Veel succes Meneer....
I believe Allah will help you in a good way
Saturday, March 17, 2012
Saturday, March 3, 2012
Rumah
Schiedam, 3 Mar 2012
Setelah berkelana selama seminggu. Disambut angin musim semi yang bertiup sepoi-sepoi, Alhamdulillah aku&keluarga selamat kembali ke rumah di Schiedam . Perjalanan yang menyenangkan, matahari yang bersinar cerah dengan temperatur sekitar 15-20C selama kami berkunjung ke Madrid dan Barcelona, Mufid dan Dira yang sehat wal'afiat dan pengalaman baru berinteraksi dengan lingkungan baru, bahasa Spanyol yang asing di telinga, tempat-tempat baru juga teman baru Mufid di hotel di Barcelona, Mate namanya dari Bukarest-Rumania yang beberapa hari terakhir selalu bermain bersama Mufid. Walaupun Mate ngomong bahasa Rumania sedangkan Mufid ngomong English atau Dutch tapi mereka tetap bisa main bareng. Seperti kata Mama si Mate "We dont know how they can communicate, they are just playing together" hehe....Kids.

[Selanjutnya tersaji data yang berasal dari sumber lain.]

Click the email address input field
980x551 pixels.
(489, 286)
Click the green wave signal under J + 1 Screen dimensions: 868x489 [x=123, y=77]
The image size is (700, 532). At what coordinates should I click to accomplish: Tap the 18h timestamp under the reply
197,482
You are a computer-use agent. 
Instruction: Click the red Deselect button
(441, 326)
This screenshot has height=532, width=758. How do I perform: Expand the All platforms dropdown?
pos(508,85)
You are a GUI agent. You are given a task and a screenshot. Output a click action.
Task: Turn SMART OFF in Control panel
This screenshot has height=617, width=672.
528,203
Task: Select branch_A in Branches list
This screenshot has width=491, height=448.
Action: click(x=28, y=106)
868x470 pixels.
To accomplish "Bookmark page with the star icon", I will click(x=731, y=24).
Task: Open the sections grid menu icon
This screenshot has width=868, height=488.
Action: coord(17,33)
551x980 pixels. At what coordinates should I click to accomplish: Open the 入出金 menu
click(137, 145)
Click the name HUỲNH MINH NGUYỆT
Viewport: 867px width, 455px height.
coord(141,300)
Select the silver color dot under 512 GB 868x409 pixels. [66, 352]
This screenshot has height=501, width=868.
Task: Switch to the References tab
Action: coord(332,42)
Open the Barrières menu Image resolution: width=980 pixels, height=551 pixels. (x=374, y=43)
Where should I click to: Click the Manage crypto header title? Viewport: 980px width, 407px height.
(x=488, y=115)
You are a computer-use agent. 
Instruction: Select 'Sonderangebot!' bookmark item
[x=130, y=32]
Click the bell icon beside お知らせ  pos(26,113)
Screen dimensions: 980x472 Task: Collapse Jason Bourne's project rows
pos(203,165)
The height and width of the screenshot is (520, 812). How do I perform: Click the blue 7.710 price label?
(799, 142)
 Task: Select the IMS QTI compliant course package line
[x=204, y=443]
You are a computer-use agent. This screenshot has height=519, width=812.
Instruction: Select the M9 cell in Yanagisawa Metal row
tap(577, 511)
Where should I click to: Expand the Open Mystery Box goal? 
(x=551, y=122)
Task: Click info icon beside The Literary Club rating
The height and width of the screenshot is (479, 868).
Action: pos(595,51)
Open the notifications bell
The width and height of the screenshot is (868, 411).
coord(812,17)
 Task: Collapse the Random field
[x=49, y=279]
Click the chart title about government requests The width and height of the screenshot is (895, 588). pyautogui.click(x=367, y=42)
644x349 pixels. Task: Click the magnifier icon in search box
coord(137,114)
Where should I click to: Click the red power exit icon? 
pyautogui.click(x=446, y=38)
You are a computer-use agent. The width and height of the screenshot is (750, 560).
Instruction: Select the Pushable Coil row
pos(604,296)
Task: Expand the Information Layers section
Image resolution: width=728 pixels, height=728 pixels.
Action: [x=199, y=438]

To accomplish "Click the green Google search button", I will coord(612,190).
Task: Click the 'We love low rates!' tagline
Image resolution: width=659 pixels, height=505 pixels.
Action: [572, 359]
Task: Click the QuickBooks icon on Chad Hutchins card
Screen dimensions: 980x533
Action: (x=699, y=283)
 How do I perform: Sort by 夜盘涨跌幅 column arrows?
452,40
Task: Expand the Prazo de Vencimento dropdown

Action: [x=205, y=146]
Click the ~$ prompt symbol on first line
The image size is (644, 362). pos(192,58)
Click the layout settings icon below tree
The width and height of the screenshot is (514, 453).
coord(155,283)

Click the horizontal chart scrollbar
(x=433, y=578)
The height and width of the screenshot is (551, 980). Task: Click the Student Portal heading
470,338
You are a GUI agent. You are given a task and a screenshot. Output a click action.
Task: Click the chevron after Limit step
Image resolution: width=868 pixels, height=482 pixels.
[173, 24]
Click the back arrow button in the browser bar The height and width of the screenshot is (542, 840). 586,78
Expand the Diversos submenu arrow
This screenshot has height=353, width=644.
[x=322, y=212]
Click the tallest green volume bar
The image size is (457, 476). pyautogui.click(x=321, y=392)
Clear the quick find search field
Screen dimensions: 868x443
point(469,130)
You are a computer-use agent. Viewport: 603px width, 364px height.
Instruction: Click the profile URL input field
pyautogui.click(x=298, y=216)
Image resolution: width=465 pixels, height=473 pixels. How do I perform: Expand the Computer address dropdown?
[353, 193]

Perjalanan ke tempat-tempat baru dengan budaya yang berbeda memang selalu menarik. Dan seingatku sejak aku masih duduk di bangku SMP, aku suka jalan-jalan ke tempat yang belum pernah aku kunjungi dan itu terus berlanjut sampai sekarang. Sewaktu masih tinggal di Kisaran, salah satu tempat jalan-jalan favoritku kota Parapat yang berada di pinggir Danau Toba. Jaman kuliah aku sering main ke Bogor, aku suka dengan Kebun Raya yang asri dengan suara burung-burung dan gedung-gedung tua peninggalan jaman Belanda sambil bermimpi suatu saat aku bisa berkunjung ke Eropa. Dan ternyata sekarang itu bukan cuma mimpi hehehe....Tapi selalu ada rasa kangen dengan tempat yang bernama "RUMAH". Kangen dengan kamar tidurku yang nyaman, kangen dengan semua keseharianku dengan rutinitasku.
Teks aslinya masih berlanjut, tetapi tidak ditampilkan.